### Exercise requirements
Lines from the listing below that contain the string "agent" are to be reported.

Start of Records

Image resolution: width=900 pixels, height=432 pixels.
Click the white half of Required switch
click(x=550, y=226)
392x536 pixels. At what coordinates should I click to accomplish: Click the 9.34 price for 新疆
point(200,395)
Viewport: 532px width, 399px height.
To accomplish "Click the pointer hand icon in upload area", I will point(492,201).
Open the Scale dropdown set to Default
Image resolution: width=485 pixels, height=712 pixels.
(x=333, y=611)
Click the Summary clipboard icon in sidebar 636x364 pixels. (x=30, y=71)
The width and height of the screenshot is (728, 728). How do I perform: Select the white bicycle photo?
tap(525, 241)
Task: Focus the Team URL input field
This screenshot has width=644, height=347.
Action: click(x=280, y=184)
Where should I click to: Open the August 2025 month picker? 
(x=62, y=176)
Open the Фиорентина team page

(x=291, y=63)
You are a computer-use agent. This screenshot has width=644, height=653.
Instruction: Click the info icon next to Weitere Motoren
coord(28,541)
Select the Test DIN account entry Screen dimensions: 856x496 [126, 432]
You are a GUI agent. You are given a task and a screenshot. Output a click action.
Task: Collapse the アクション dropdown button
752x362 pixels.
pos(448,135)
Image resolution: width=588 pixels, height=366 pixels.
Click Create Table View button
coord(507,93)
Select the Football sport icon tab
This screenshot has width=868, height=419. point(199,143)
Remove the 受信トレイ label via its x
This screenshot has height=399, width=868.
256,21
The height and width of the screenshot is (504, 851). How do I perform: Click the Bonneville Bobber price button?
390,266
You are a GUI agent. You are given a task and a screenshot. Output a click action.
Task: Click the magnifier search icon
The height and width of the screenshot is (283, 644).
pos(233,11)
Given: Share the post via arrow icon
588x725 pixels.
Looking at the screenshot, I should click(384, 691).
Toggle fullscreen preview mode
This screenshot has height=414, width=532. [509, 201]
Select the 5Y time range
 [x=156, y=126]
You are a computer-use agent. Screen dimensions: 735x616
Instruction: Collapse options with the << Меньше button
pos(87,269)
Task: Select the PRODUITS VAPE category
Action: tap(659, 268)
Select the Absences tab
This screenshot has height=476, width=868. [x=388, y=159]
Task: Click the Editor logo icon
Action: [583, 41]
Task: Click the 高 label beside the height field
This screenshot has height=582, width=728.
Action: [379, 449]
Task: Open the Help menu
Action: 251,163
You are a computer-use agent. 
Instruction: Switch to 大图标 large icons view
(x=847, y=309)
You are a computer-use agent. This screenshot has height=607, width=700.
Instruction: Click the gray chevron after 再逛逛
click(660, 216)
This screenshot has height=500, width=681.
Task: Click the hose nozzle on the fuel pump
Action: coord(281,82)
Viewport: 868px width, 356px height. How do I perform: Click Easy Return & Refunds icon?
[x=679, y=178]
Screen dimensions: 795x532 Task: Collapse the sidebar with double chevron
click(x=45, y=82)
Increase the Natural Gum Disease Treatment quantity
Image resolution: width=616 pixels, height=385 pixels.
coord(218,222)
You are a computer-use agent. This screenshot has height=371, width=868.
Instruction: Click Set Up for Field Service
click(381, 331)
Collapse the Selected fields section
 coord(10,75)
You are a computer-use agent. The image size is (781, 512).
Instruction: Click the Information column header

End of Records

### Exercise answer
You are a computer-use agent. This screenshot has width=644, height=653.
You are a GUI agent. You are given a task and a screenshot. Output a click action.
You are a GUI agent. You are given a task and a screenshot. Output a click action.
You are a computer-use agent. Screen dimensions: 735x616
You are a computer-use agent. 
You are a computer-use agent. This screenshot has height=607, width=700.
You are a computer-use agent. This screenshot has height=371, width=868.
You are a computer-use agent. The image size is (781, 512).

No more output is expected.